Health and Human Services Commission
GL 20-3004 Emergency Rule for Outpatient Chemical Dependency Treatment Services via Electronic Means to Adolescents and Adults in Chemical Dependency Treatment Facilities (CDTFs) Available Online. GL 20-3004 (PDF) regarding adoption of emergency rules related to CDTFs providing outpatient chemical dependency treatment services via electronic means to adults and adolescents has been posted. The emergency rule permits CDTFs to temporarily provide treatment services via electronic means to clients to reduce the risk of transmission of COVID-19. Contact Health Care Regulation’s Policy, Rules and Training unit with your questions.
HHSC Publishes CMS Notification of More Blanket Waivers for ICFs
CMS is providing more blanket waivers related to care for residents in intermediate care facilities for individuals with an intellectual disability or related conditions.
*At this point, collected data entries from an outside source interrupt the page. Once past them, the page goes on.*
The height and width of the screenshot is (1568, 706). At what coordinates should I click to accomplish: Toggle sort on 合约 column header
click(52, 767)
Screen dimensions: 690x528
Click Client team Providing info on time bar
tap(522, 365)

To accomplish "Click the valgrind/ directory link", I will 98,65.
Waivers were issued in the following area:
 
Specific Life Safety Code (New since April 30). CMS is waiving and modifying waivers under §483.470(j) for ICF/IIDs:
  • Alcohol-based Hand-Rub Dispensers. CMS is waiving the prescriptive requirements for the placement of ABHR dispensers for use by staff and others due to the need for the increased use of ABHR in infection control. Refer to: 2012 LSC, sections 18/19.3.2.6.
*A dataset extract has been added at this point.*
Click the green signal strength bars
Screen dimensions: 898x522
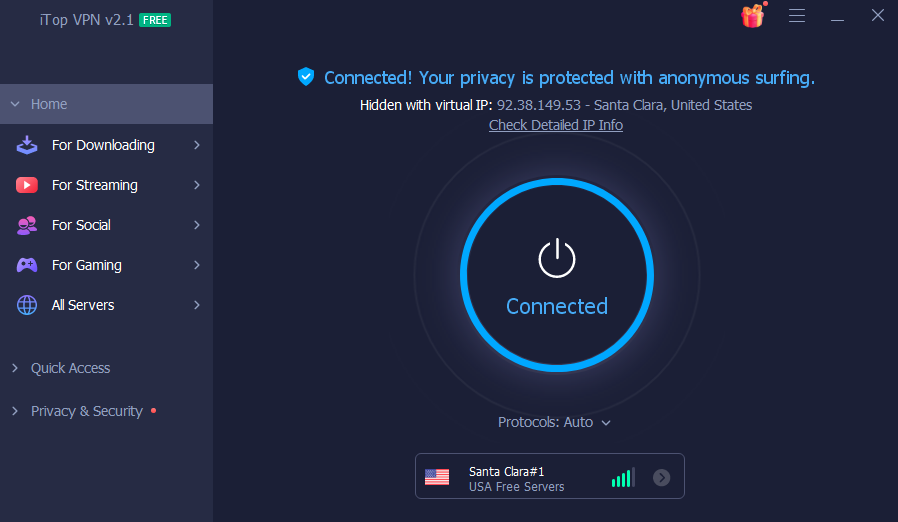(623, 478)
  • Fire Drills. Quarterly fire drills move and mass staff together preventing proper distancing. Therefore, CMS will permit a documented orientation training program for the current fire plan, which considers current facility conditions.  The training will instruct employees, including existing, new or temporary employees, on their current duties, life safety procedures and the fire protection devices in their assigned area. Refer to: 2012 LSC, sections 18/19.7.1.6.
  • Temporary Construction. CMS is waiving requirements that would otherwise not permit temporary walls and barriers between patients. Refer to: 2012 LSC, sections 18/19.3.3.2.
Labor and Unemployment
The Texas Workforce Commission released the agency’s Labor Market Review for April which reflects March job numbers. 
 

Total Nonagricultural Wage and Salary employment in Texas contracted over the month for the first time in more than two and a half years, shedding 50,900 jobs in March. This represented the fifth largest over-the-month decline in series history beginning in 1990. Private sector employment dropped by 54,300 jobs which contributed to the smallest annual increase since September 2017. Employment in seven of 11 major industries declined over the month. The Total Nonfarm annual growth rate decreased by 0.4 percentage points from 2.4 percent in February to 2.0 percent in March.

Highlights

  • Leisure and Hospitality lost the most jobs of all major industries in March, posting a series high decline of 25,900 jobs. Accommodation and Food Services accounted for the majority of this loss with a decrease of 25,000 positions.
  • The Manufacturing industry shed 7,600 jobs over the month, which marked the largest drop since July 2009. Durable Goods employment fell by 3,000 jobs while Non- Durable jobs fell by 4,600 in March.
  • The Financial Activities industry tied for the most monthly jobs added among major industries with 3,400 positions in March.